President Ali Abdullah Saleh (seen right), who is still in power, was a person who bridged both of these groups. He had not been trained in the Soviet Union and he had not been trained in the United States. He was a tribal person who rose up through the military ranks and had some vested interest in the Soviet relationship because of the military connection. But he was not a person who was pro-Soviet in that sense. I think he was maybe innately suspicious of all foreigners, including the Soviets.

So, over the course of his career, which has been quite a long one now, he has been skillful in balancing groups and in bringing coalitions together and in having people under him who support different philosophies and different views. So, he presided over a cabinet and a regime which had different tendencies, but … there may have been some suspicion on his part of the Soviets. We tried to reinforce that…

“He was so concerned about Saudi intervention in Yemen”

President Saleh in almost every conversation I had with him talked about the Saudis. That was his primary foreign policy concern. Saudi Arabia was providing economic assistance, but he didn’t trust them. When he talked to me, he frequently said, “You Americans take your Yemen policy from Riyadh, from the Saudis.”

He believed that we were so close to the Saudis that whenever he had a difference of opinion or a dispute with Saudi Arabia, we would take the Saudi side. I tried to dissuade him from this view. I don’t think I succeeded. He was convinced that we were automatically supporting the Saudis if there was any dispute.

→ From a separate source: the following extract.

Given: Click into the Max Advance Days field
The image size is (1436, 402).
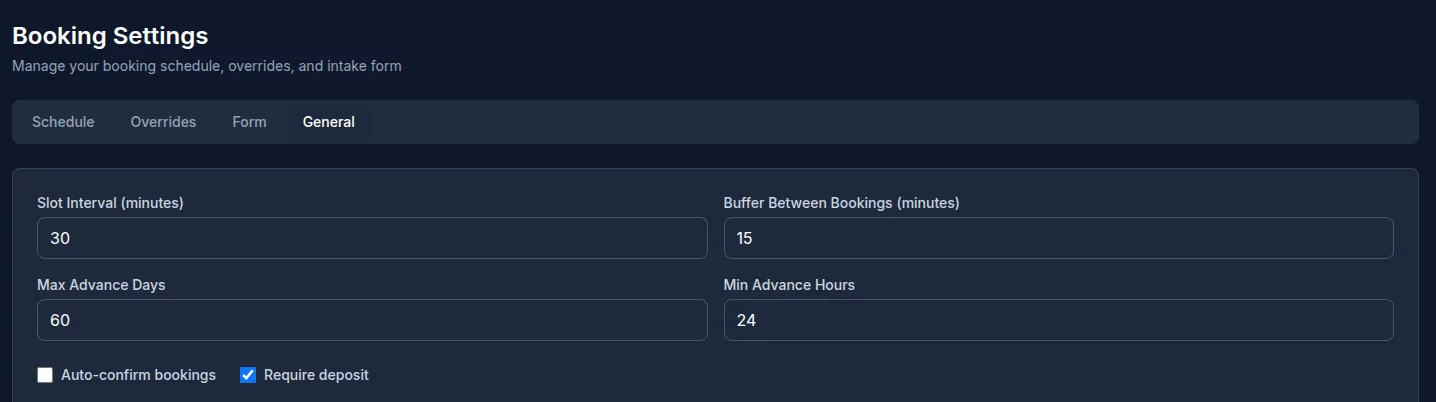Looking at the screenshot, I should pos(372,320).
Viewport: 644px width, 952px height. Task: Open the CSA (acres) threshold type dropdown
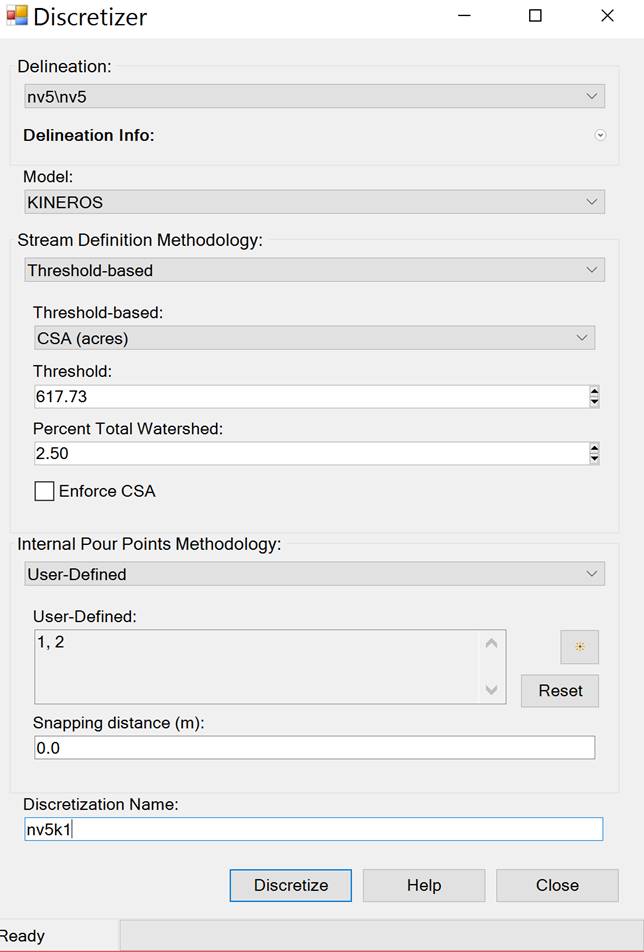coord(314,338)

I would say to him, “We make our own decisions in Washington about our bilateral relationships. We have excellent relations with Saudi Arabia, but it is not a zero sum game. It doesn’t mean we have bad relations with you. We support your independence as we support the independence of Saudi Arabia.” He was never quite convinced because he was so concerned about Saudi intervention in Yemen.

It was a curious fact that while he was receiving direct subsidies from the Saudi government, tribes along the northern border were also receiving subsidies under the table from the [Saudi] government. He knew that and that worried him.

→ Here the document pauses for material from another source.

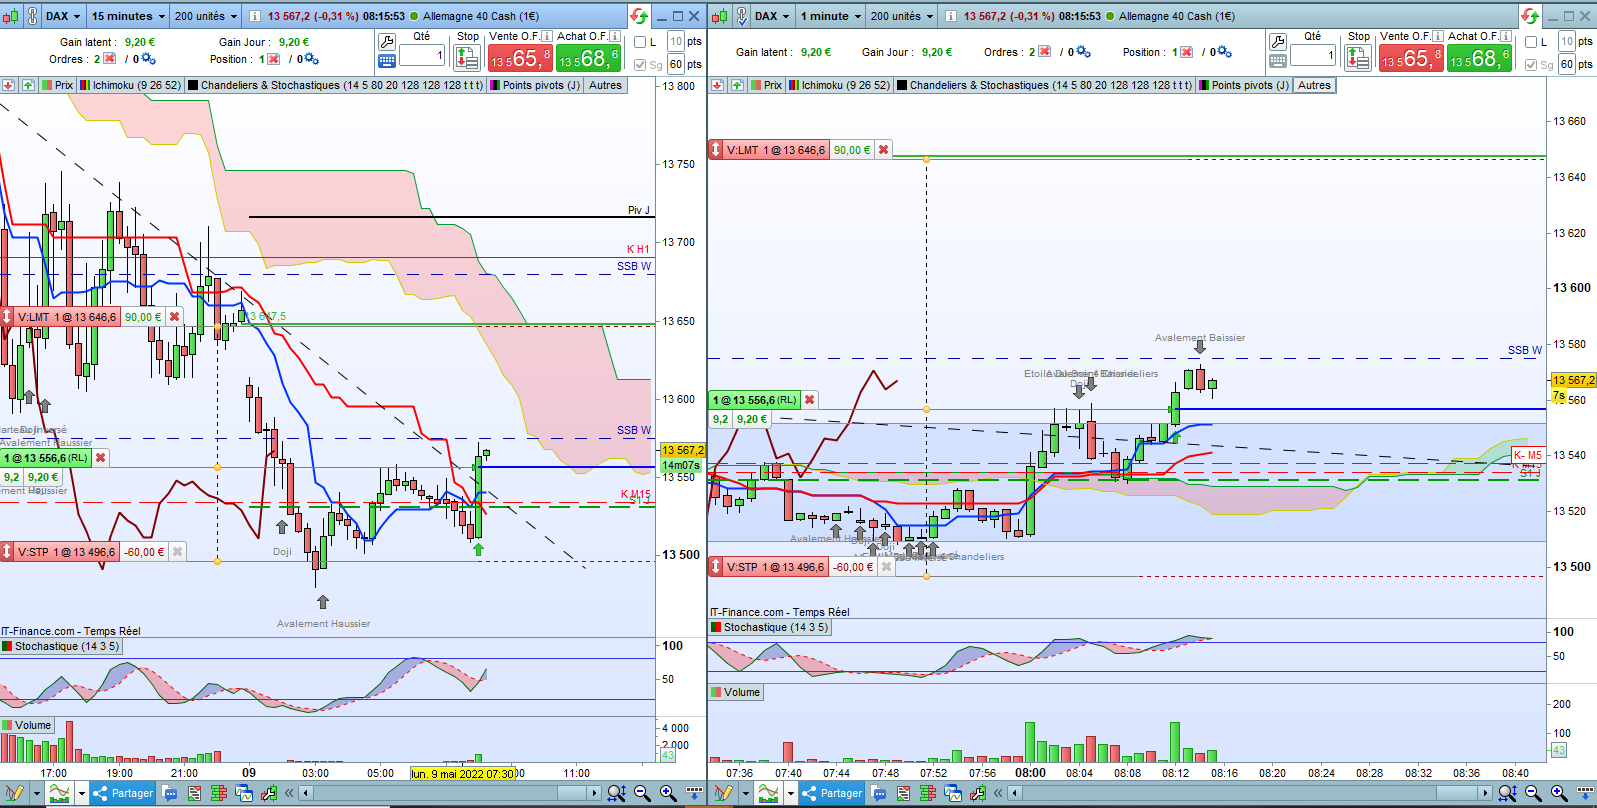Select the Ichimoku (9 26 52) tab on left chart

(x=131, y=85)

He had had connections with the Saudis from the beginning. They supported him when he came to power in the late 1970s. He told me that the Saudis didn’t respect his independence. He said, “The Saudis don’t realize that Yemen has grown up. They are treating me like a child instead of a brother.” That rankled.

From time to time, there was a period of increasing tension between Saudi Arabia and Yemen and he hoped that we would support him. There were questions about where the border was, for example. These are classic Arabian Peninsula questions.

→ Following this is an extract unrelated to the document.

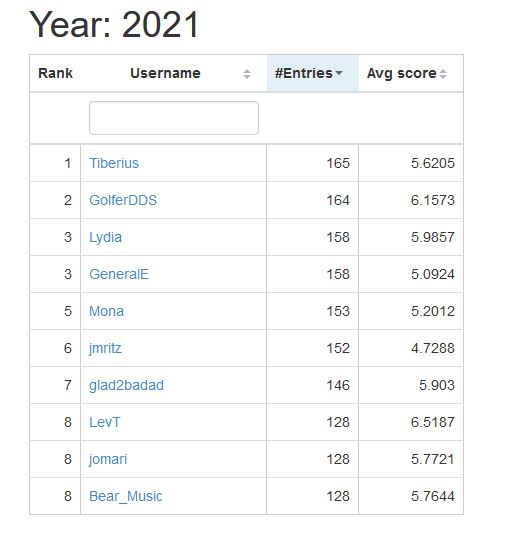Sort table by Username column arrows
Viewport: 508px width, 538px height.
(247, 74)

The official border according to our understanding had been delineated only part way between Najran (seen right) and Jizan… But east of Najran through the desert, north of the area which was now an oil concession in North Yemen, there was no officially demarcated border.

When there was a dispute, Washington instructed me to go to Ali Abdullah Saleh and discuss it with him, ask him what his intentions were, what his view was of where the border was, and so on. So, one day, I went to see him and I brought a map with me to try to pin him down as to where he asserted his border was.

It was one of those large State Department maps of the entire peninsula. I said, “I would like to have your comment on the border.”

So, I laid it out on the floor. It was so big that he and I were kneeling on the floor looking at the map. He looked at the map and said, “Who did this map?”

I said, “It was produced at the State Department.”

He said, “You’ve done a terrible thing in doing this map. You’ve put this border right here.” He pointed to where we had indicated the border was.

I said, “Mr. President, the caveat on the bottom of the map says that where there is a dotted line or no line at all, just two different colors coming together, the border is undemarcated and the U.S. government takes no official position on that line.”

He said, “But you’ve put a line here between Yemen and Saudi Arabia and there is no border.”

I said, “Mr. President, we have to show two different countries somehow by doing them in two different colors. We’ve got to put it somewhere. It’s totally arbitrary and we just put it where it is generally agreed, we thought, that the Saudis stopped and the Yemenis began.”

He said, “That is a violation of our sovereignty and it’s an unfriendly act for you to have put that line there.” I said, “Mr. President, where should the line be? Where would you put it?”

He said, “Well, it could be anywhere. There is no line. It could be up here.”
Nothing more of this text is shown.